[Dataset entries]
···
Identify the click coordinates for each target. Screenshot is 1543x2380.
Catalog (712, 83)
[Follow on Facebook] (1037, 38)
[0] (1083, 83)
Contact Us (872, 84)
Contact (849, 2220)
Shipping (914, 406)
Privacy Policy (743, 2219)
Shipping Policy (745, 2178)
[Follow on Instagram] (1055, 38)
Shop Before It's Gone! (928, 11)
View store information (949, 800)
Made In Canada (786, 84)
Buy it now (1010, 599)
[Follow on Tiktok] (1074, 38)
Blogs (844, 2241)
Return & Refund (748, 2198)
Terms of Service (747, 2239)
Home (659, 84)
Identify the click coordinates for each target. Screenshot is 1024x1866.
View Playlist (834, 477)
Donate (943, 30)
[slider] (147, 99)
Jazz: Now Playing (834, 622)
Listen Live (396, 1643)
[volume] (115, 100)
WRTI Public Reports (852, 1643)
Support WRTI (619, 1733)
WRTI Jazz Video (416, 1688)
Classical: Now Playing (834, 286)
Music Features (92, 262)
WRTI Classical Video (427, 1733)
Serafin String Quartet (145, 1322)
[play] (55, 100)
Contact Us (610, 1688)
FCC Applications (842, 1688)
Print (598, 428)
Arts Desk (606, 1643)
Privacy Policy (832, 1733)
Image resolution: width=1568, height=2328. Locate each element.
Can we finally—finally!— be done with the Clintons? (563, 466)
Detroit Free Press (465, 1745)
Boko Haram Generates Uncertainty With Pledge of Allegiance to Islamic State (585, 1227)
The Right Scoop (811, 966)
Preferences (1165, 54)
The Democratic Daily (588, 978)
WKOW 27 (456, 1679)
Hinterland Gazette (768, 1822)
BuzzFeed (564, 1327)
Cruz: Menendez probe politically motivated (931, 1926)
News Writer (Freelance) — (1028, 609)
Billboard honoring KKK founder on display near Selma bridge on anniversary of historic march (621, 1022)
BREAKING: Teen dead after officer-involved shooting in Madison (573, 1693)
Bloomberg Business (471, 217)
···
Begin with the line containing "News Writer (Freelance) — (1028, 609)" and repeat each line exactly until the records above end.

● **RESULT FOR THIS EXERCISE**:
News Writer (Freelance) — (1028, 609)
Billboard honoring KKK founder on display near Selma bridge on anniversary of historic march (621, 1022)
BREAKING: Teen dead after officer-involved shooting in Madison (573, 1693)
Bloomberg Business (471, 217)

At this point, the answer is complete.